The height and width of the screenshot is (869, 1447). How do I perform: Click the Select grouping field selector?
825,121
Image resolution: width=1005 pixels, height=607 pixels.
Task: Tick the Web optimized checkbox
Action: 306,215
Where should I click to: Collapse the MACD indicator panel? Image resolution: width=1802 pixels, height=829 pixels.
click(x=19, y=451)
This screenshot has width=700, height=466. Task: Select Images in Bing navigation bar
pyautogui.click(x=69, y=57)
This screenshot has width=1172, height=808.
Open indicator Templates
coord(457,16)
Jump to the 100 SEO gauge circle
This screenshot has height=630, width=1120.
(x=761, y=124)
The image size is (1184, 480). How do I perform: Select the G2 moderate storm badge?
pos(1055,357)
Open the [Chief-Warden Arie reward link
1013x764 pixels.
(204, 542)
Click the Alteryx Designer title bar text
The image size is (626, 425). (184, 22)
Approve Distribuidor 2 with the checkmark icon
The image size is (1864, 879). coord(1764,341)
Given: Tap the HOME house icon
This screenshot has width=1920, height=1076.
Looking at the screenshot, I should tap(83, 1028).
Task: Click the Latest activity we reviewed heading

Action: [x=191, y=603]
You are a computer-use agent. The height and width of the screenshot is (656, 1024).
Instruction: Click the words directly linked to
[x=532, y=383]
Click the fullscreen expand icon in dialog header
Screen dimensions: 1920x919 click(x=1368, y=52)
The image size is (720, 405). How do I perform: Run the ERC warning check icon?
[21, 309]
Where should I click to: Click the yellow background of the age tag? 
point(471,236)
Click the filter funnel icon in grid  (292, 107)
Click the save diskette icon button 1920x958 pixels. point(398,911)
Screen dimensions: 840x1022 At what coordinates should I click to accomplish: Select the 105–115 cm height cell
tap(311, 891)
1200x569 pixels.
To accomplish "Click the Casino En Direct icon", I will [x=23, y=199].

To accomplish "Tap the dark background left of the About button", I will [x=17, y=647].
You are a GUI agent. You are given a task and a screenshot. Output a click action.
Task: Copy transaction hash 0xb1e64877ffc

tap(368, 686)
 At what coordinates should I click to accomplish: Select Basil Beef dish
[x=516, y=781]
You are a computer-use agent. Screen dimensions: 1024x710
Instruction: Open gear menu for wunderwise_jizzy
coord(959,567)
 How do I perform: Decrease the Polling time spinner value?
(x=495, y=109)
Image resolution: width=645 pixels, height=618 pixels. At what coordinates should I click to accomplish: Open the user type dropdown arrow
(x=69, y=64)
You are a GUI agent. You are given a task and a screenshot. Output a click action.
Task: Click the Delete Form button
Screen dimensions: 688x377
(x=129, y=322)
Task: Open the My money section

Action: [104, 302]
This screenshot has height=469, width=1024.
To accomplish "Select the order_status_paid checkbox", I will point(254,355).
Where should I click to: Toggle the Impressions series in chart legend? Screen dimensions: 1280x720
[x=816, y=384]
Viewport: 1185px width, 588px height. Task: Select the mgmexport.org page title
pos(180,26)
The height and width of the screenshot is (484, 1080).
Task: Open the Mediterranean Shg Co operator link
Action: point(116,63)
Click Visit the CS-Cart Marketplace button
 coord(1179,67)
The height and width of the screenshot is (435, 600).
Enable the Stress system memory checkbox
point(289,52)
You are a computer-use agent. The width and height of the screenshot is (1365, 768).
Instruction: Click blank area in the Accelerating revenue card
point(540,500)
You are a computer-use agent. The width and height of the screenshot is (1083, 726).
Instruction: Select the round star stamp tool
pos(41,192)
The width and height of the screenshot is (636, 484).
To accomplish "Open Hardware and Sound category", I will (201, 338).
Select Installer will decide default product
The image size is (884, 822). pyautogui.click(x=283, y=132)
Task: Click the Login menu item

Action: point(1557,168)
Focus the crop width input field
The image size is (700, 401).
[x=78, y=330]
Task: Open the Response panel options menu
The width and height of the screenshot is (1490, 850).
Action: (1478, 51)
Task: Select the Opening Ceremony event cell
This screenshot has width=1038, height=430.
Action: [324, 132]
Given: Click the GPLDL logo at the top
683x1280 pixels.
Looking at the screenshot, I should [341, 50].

──────────

WHAT THE TASK REQUIRES
Copy out the entire listing exactly.

SOLUTION TO THIS TASK
The height and width of the screenshot is (869, 1447). How do I perform: Click the Select grouping field selector?
825,121
Image resolution: width=1005 pixels, height=607 pixels.
Task: Tick the Web optimized checkbox
Action: 306,215
Where should I click to: Collapse the MACD indicator panel? Image resolution: width=1802 pixels, height=829 pixels.
click(x=19, y=451)
This screenshot has width=700, height=466. Task: Select Images in Bing navigation bar
pyautogui.click(x=69, y=57)
This screenshot has width=1172, height=808.
Open indicator Templates
coord(457,16)
Jump to the 100 SEO gauge circle
This screenshot has height=630, width=1120.
(x=761, y=124)
The image size is (1184, 480). How do I perform: Select the G2 moderate storm badge?
pos(1055,357)
Open the [Chief-Warden Arie reward link
1013x764 pixels.
(204, 542)
Click the Alteryx Designer title bar text
The image size is (626, 425). (184, 22)
Approve Distribuidor 2 with the checkmark icon
The image size is (1864, 879). coord(1764,341)
Given: Tap the HOME house icon
This screenshot has width=1920, height=1076.
Looking at the screenshot, I should tap(83, 1028).
Task: Click the Latest activity we reviewed heading

Action: [x=191, y=603]
You are a computer-use agent. The height and width of the screenshot is (656, 1024).
Instruction: Click the words directly linked to
[x=532, y=383]
Click the fullscreen expand icon in dialog header
Screen dimensions: 1920x919 click(x=1368, y=52)
The image size is (720, 405). How do I perform: Run the ERC warning check icon?
[21, 309]
Where should I click to: Click the yellow background of the age tag? 
point(471,236)
Click the filter funnel icon in grid  (292, 107)
Click the save diskette icon button 1920x958 pixels. point(398,911)
Screen dimensions: 840x1022 At what coordinates should I click to accomplish: Select the 105–115 cm height cell
tap(311, 891)
1200x569 pixels.
To accomplish "Click the Casino En Direct icon", I will [x=23, y=199].

To accomplish "Tap the dark background left of the About button", I will [x=17, y=647].
You are a GUI agent. You are given a task and a screenshot. Output a click action.
Task: Copy transaction hash 0xb1e64877ffc

tap(368, 686)
 At what coordinates should I click to accomplish: Select Basil Beef dish
[x=516, y=781]
You are a computer-use agent. Screen dimensions: 1024x710
Instruction: Open gear menu for wunderwise_jizzy
coord(959,567)
 How do I perform: Decrease the Polling time spinner value?
(x=495, y=109)
Image resolution: width=645 pixels, height=618 pixels. At what coordinates should I click to accomplish: Open the user type dropdown arrow
(x=69, y=64)
You are a GUI agent. You are given a task and a screenshot. Output a click action.
Task: Click the Delete Form button
Screen dimensions: 688x377
(x=129, y=322)
Task: Open the My money section

Action: [104, 302]
This screenshot has height=469, width=1024.
To accomplish "Select the order_status_paid checkbox", I will point(254,355).
Where should I click to: Toggle the Impressions series in chart legend? Screen dimensions: 1280x720
[x=816, y=384]
Viewport: 1185px width, 588px height. Task: Select the mgmexport.org page title
pos(180,26)
The height and width of the screenshot is (484, 1080).
Task: Open the Mediterranean Shg Co operator link
Action: point(116,63)
Click Visit the CS-Cart Marketplace button
 coord(1179,67)
The height and width of the screenshot is (435, 600).
Enable the Stress system memory checkbox
point(289,52)
You are a computer-use agent. The width and height of the screenshot is (1365, 768).
Instruction: Click blank area in the Accelerating revenue card
point(540,500)
You are a computer-use agent. The width and height of the screenshot is (1083, 726).
Instruction: Select the round star stamp tool
pos(41,192)
The width and height of the screenshot is (636, 484).
To accomplish "Open Hardware and Sound category", I will (201, 338).
Select Installer will decide default product
The image size is (884, 822). pyautogui.click(x=283, y=132)
Task: Click the Login menu item

Action: point(1557,168)
Focus the crop width input field
The image size is (700, 401).
[x=78, y=330]
Task: Open the Response panel options menu
The width and height of the screenshot is (1490, 850).
Action: (1478, 51)
Task: Select the Opening Ceremony event cell
This screenshot has width=1038, height=430.
Action: [324, 132]
Given: Click the GPLDL logo at the top
683x1280 pixels.
Looking at the screenshot, I should [341, 50].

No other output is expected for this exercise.